In Neubrandenburg leistet Mandy Salomon tagtäglich wichtige Arbeit als ambulante Pflegekraft – eine Berufswahl, die sie nicht geplant hatte, die aber heute ihre Berufung ist. Eigentlich wollte sie Erzieherin werden, doch der Umweg über die Pflege brachte sie zu einer Tätigkeit, die sie heute nicht mehr missen möchte. In einem Porträt berichtet sie von den täglichen Herausforderungen ihres Arbeitsalltags in Mecklenburg-Vorpommern, wo der Fachkräftemangel im Gesundheitssektor besonders spürbar ist.
„Unseren Job will kaum jemand machen“, sagt Salomon gegenüber der FAZ. Die körperliche und emotionale Belastung sei hoch, die Anerkennung oft gering. Dennoch bleibt sie motiviert – nicht zuletzt wegen der Dankbarkeit vieler Patienten, die auf professionelle Unterstützung angewiesen sind. Gerade in ländlichen Regionen des Bundeslandes spielt die ambulante Pflege eine zentrale Rolle, um älteren und pflegebedürftigen Menschen ein Leben zu Hause zu ermöglichen.

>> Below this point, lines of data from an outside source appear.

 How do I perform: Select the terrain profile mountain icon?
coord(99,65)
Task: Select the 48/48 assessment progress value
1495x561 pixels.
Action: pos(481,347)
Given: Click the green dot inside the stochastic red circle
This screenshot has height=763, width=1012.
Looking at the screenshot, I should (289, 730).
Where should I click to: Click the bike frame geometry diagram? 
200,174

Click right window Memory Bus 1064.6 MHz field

Die Landesregierung hat in den vergangenen Jahren Maßnahmen ergriffen, um den Pflegeberuf attraktiver zu machen, darunter bessere Bezahlung und Fortbildungsangebote. Doch Experten warnen, dass strukturelle Verbesserungen nötig seien, um dem wachsenden Bedarf langfristig gerecht zu werden. Salomons Geschichte steht exemplarisch für viele Pflegekräfte im Nordosten, die unter oft schwierigen Bedingungen einen unverzichtbaren Beitrag zur Daseinsvorsorge leisten.